Data shown:
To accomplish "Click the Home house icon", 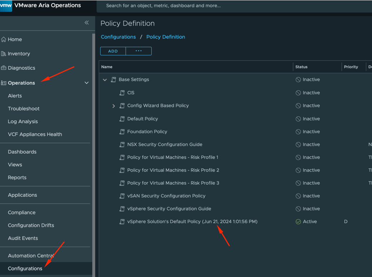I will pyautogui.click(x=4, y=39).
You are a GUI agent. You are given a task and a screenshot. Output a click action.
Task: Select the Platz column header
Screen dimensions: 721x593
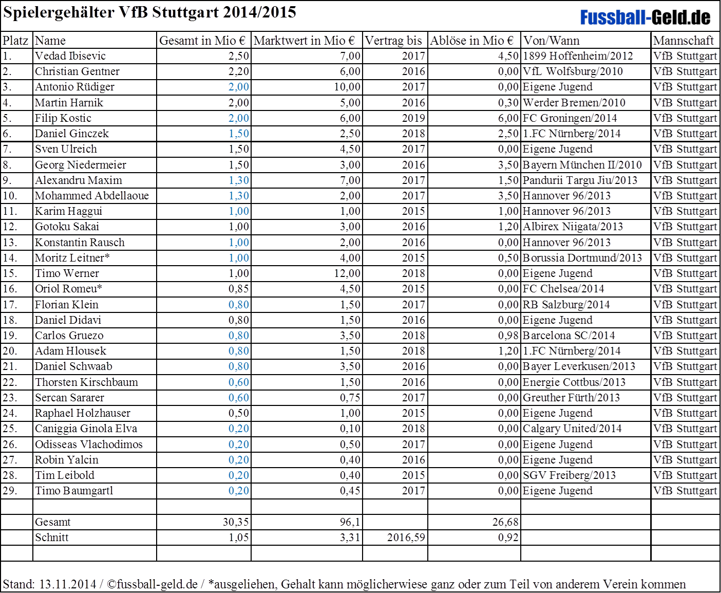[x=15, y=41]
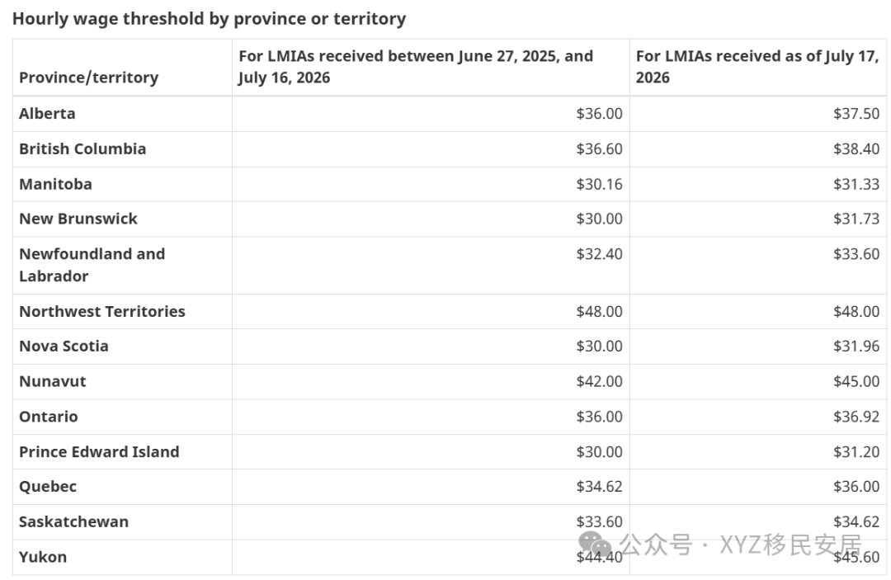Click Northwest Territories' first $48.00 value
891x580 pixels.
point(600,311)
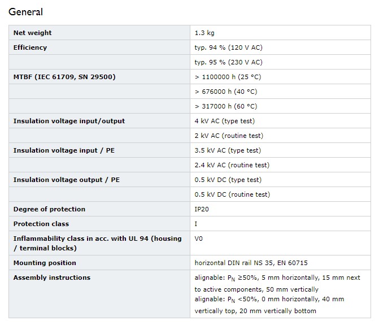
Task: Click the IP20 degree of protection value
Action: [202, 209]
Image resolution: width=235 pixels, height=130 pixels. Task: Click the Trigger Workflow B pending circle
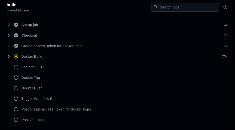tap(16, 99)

--

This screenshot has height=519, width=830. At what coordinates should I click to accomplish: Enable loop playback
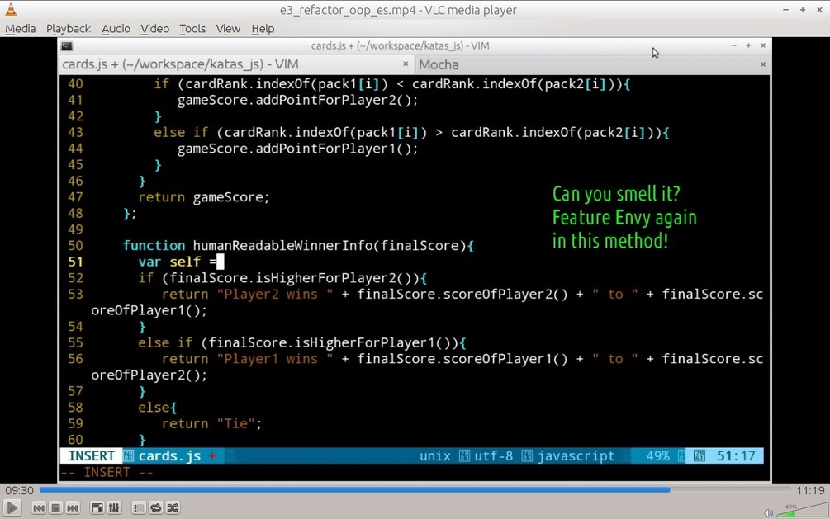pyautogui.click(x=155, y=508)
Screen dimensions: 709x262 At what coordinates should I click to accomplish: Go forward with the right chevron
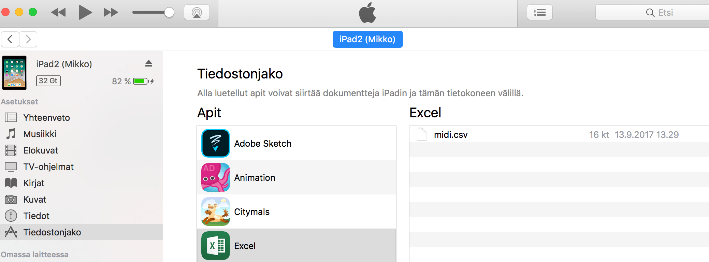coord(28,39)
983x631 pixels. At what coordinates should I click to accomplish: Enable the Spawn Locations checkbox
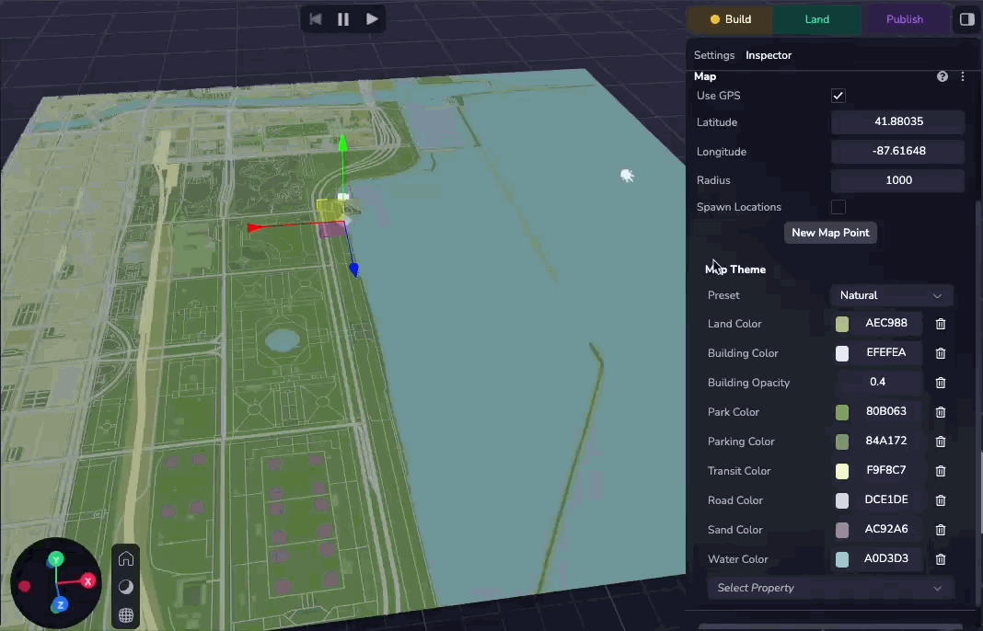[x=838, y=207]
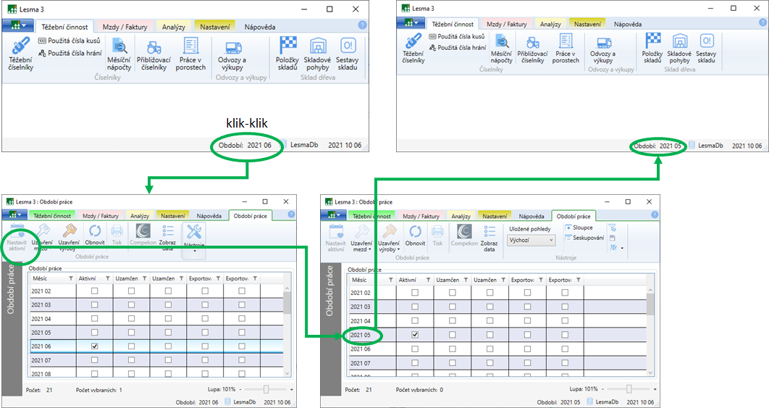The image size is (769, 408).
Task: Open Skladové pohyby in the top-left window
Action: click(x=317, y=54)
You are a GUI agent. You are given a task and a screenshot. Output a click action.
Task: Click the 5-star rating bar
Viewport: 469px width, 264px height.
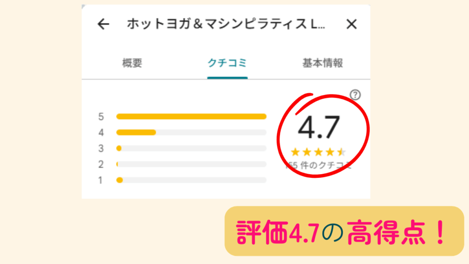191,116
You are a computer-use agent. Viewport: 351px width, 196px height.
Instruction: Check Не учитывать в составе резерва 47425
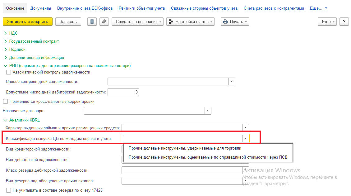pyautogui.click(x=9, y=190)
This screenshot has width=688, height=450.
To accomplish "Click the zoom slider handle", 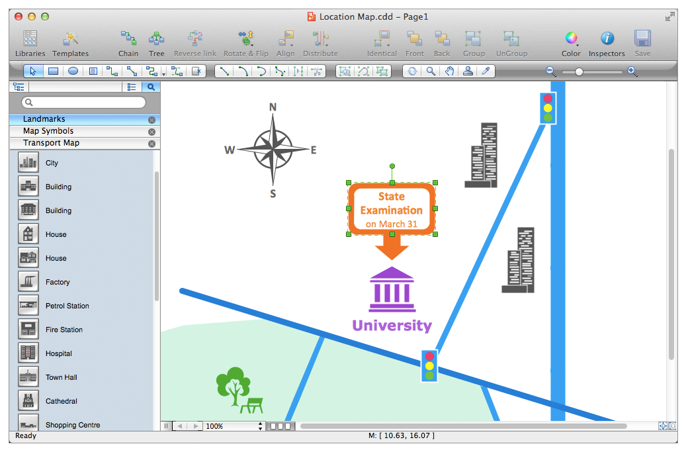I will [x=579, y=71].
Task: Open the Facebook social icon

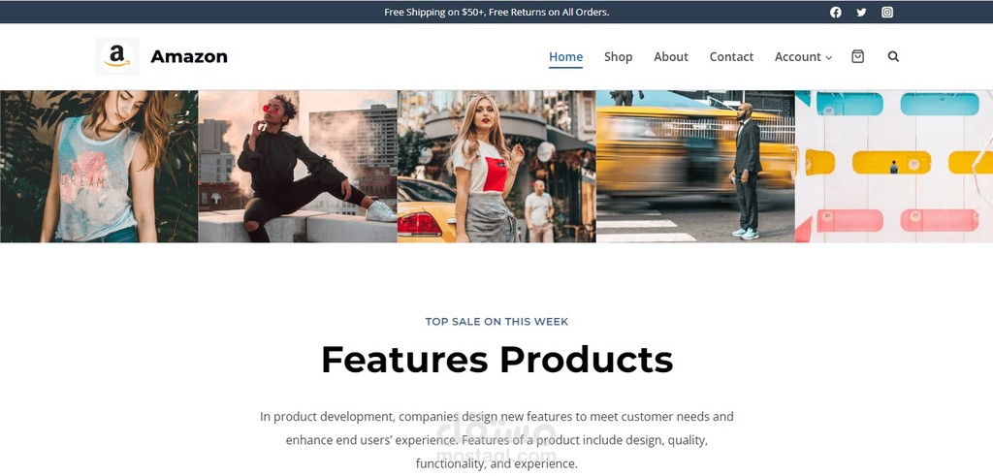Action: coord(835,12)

...

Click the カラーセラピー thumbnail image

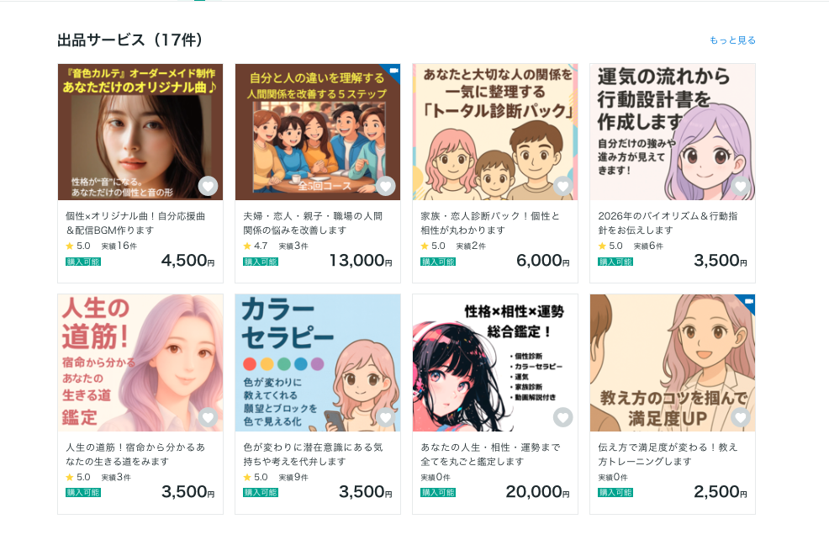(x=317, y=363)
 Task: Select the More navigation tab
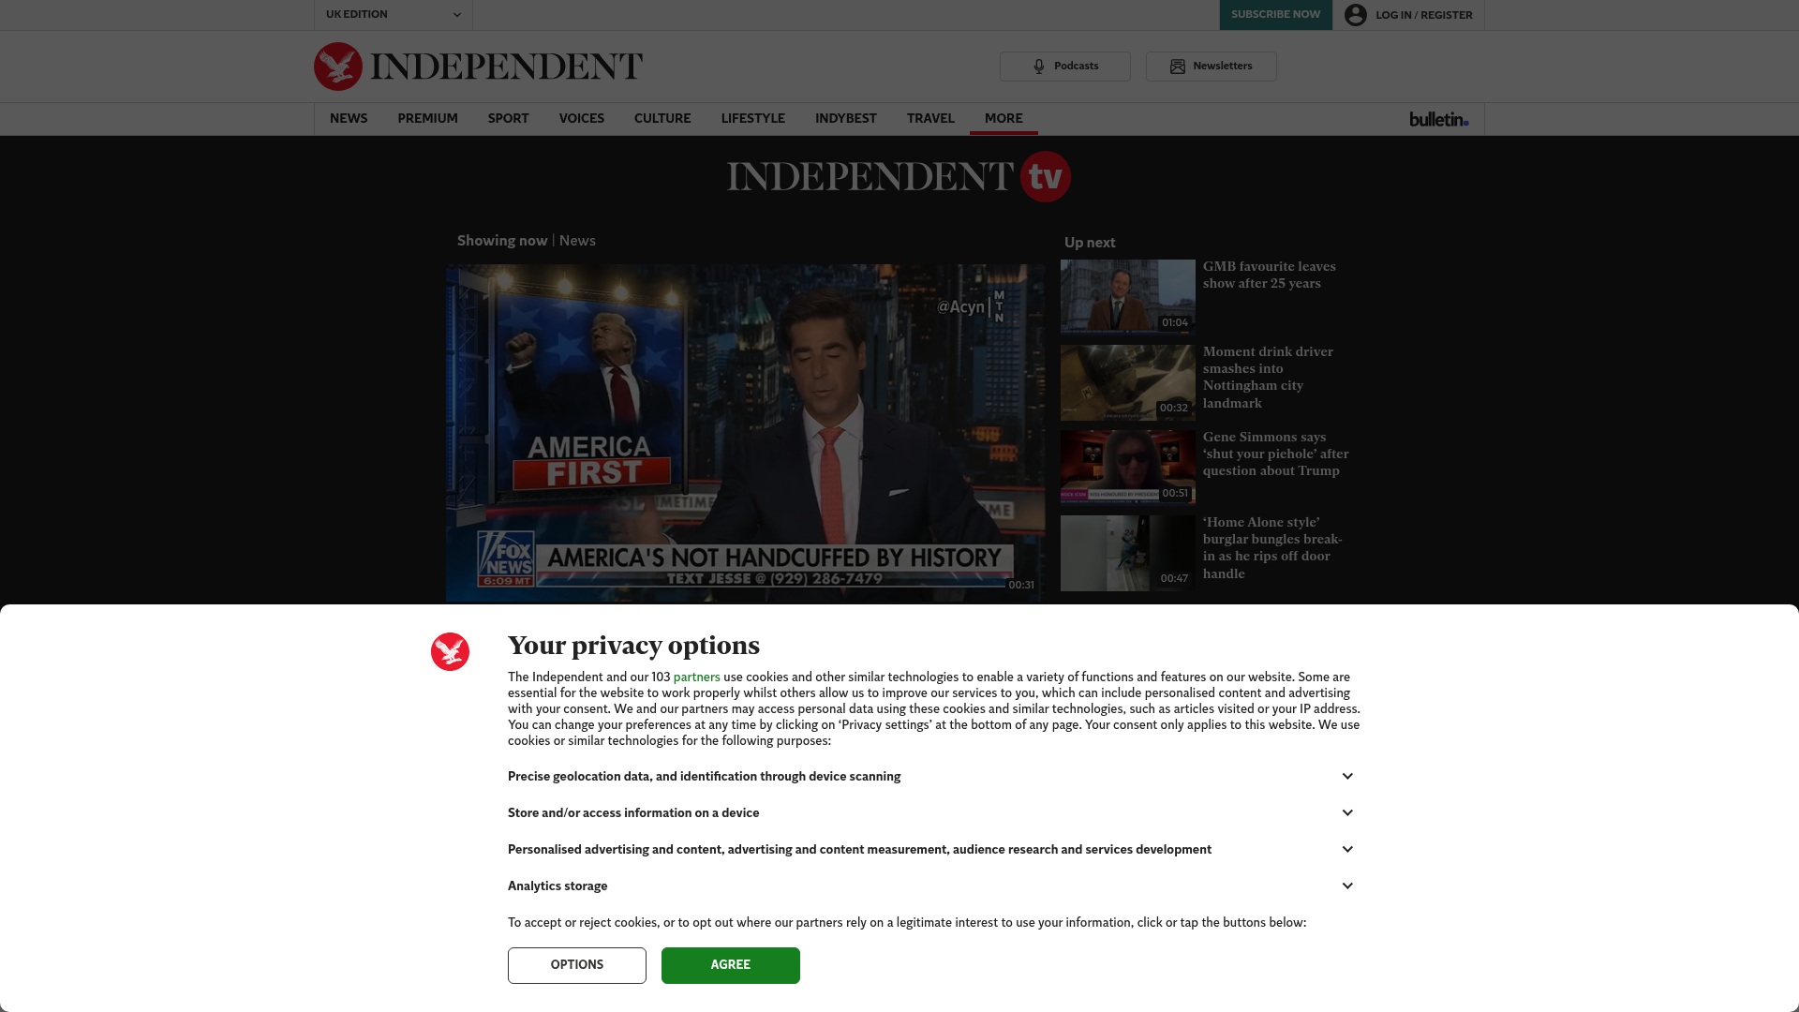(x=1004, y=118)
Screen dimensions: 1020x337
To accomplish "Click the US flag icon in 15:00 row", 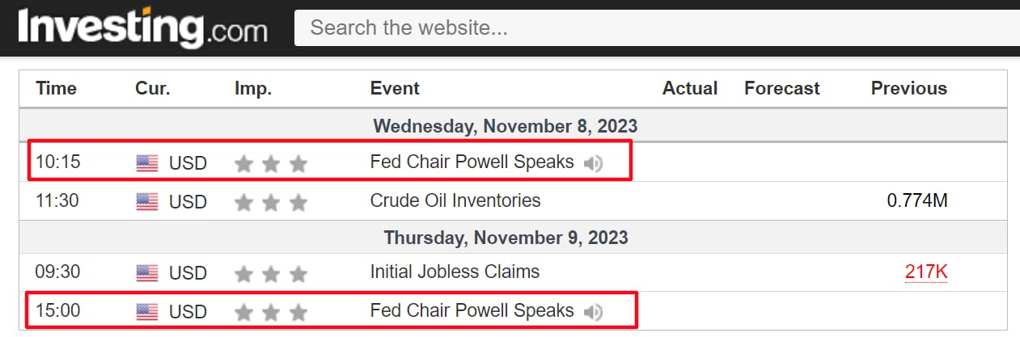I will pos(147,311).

Task to complete:
Leave out every picture, and copy exactly the lines above starting at the one holding "Task: Click the 5-star rating bar" and ending at the one holding "This screenshot has width=688, height=450.", no more and no less.

Solution below:
Task: Click the 5-star rating bar
Viewport: 469px width, 264px height.
191,116
You are a computer-use agent. Viewport: 351px width, 196px height.
Instruction: Check Не учитывать в составе резерва 47425
pyautogui.click(x=9, y=190)
This screenshot has width=688, height=450.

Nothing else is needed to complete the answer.